▶ What the task requires: Which lines of the entries contain the string "agent"? Copy each of them.

━━━━━━━━

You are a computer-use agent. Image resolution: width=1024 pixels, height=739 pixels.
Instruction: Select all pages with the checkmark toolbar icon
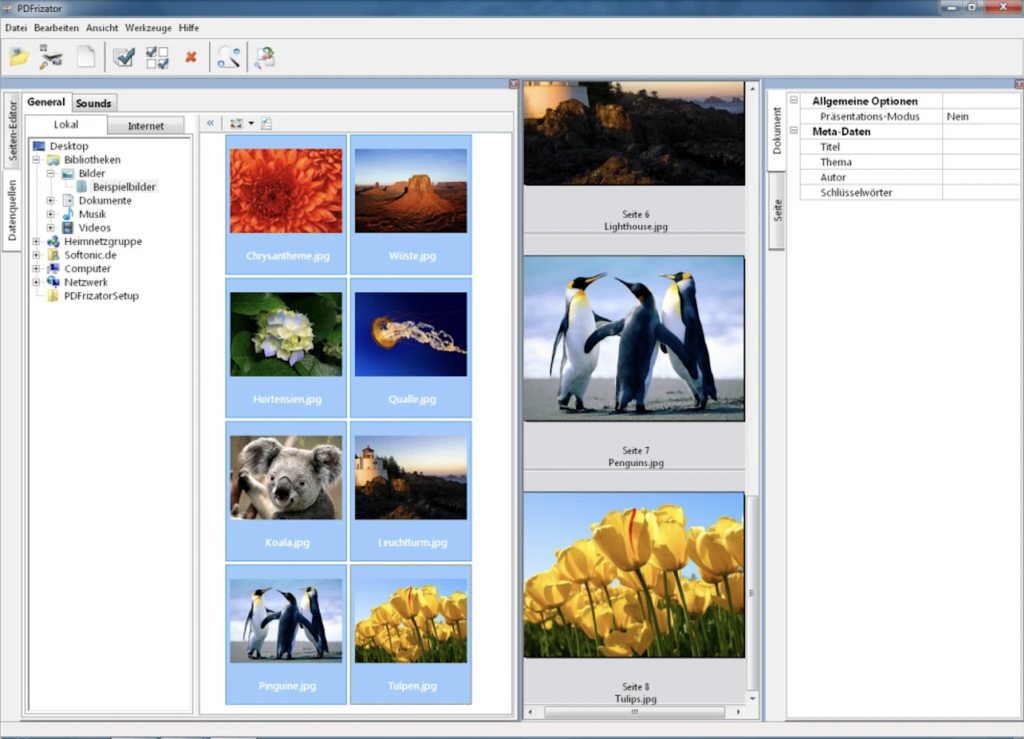[123, 57]
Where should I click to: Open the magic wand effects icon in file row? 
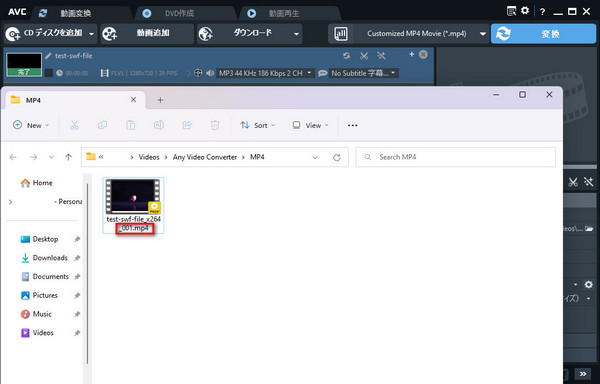(381, 56)
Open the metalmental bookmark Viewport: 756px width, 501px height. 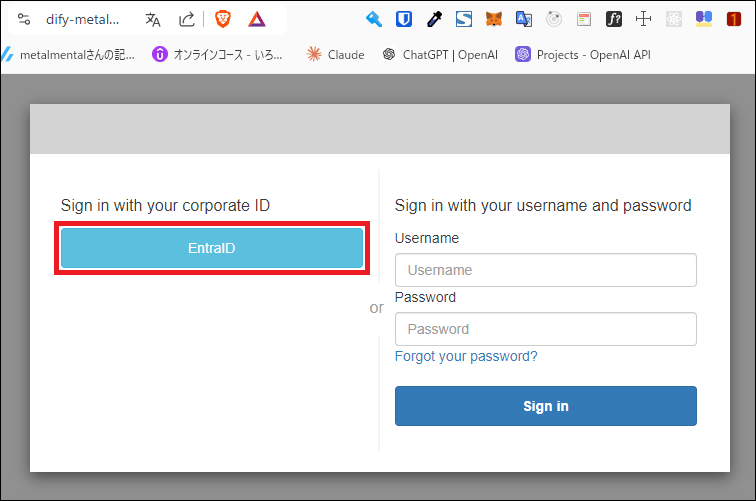[x=68, y=54]
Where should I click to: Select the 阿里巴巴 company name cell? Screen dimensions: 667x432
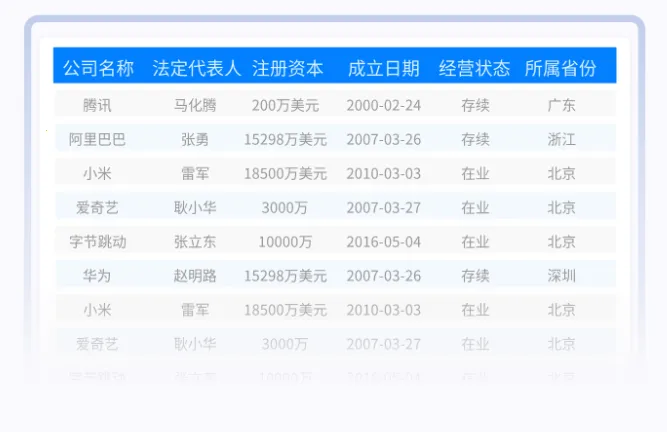click(97, 139)
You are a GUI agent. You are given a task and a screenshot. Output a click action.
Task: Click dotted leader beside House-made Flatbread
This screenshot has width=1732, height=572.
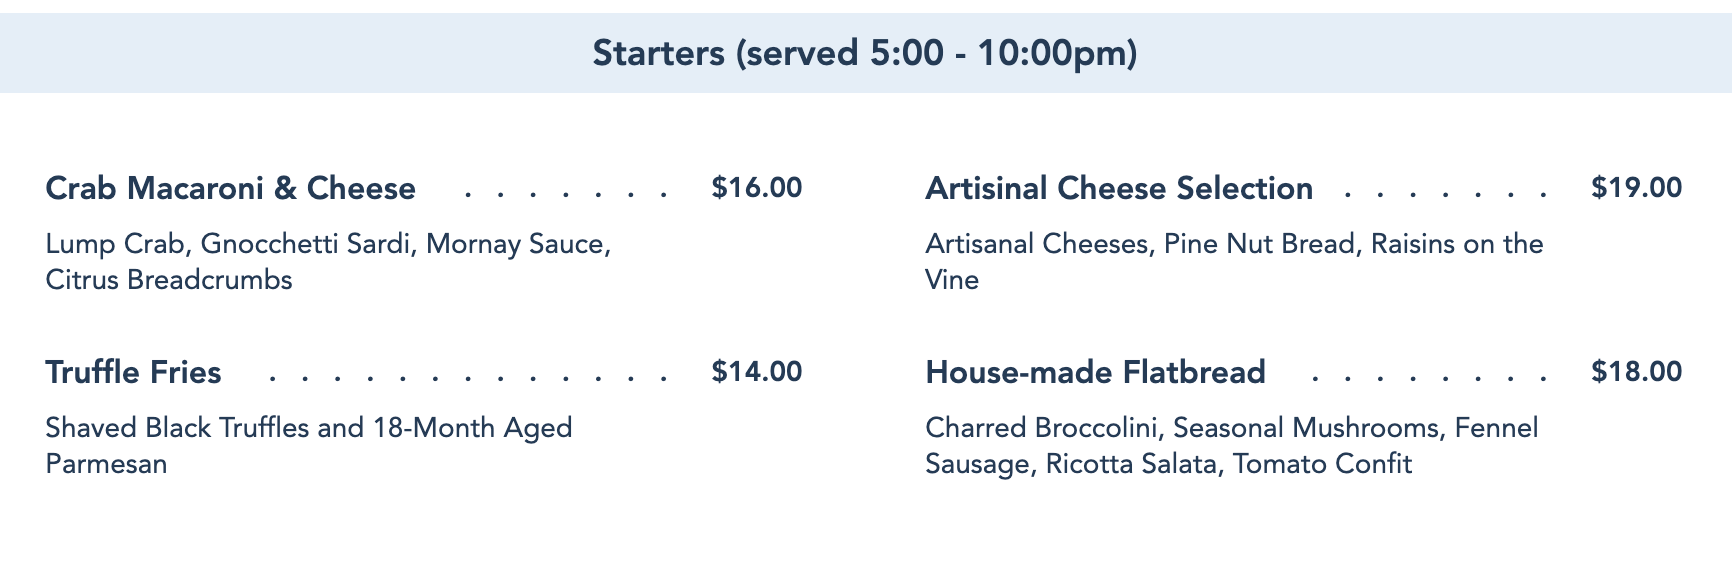[1430, 379]
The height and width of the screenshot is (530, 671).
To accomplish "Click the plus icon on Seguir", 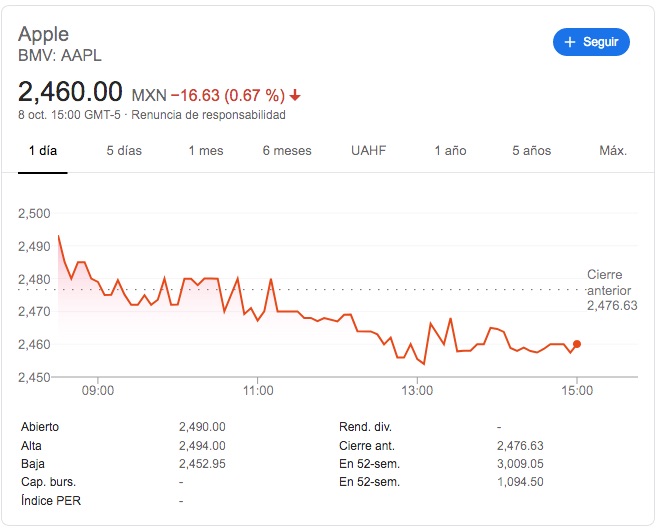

━━━━━━━━

▶ Answer for this exercise:
You are a computer-use agent. Image resolution: width=1024 pixels, height=739 pixels.
You are a GUI agent. You are given a task and a screenshot. Output a click action.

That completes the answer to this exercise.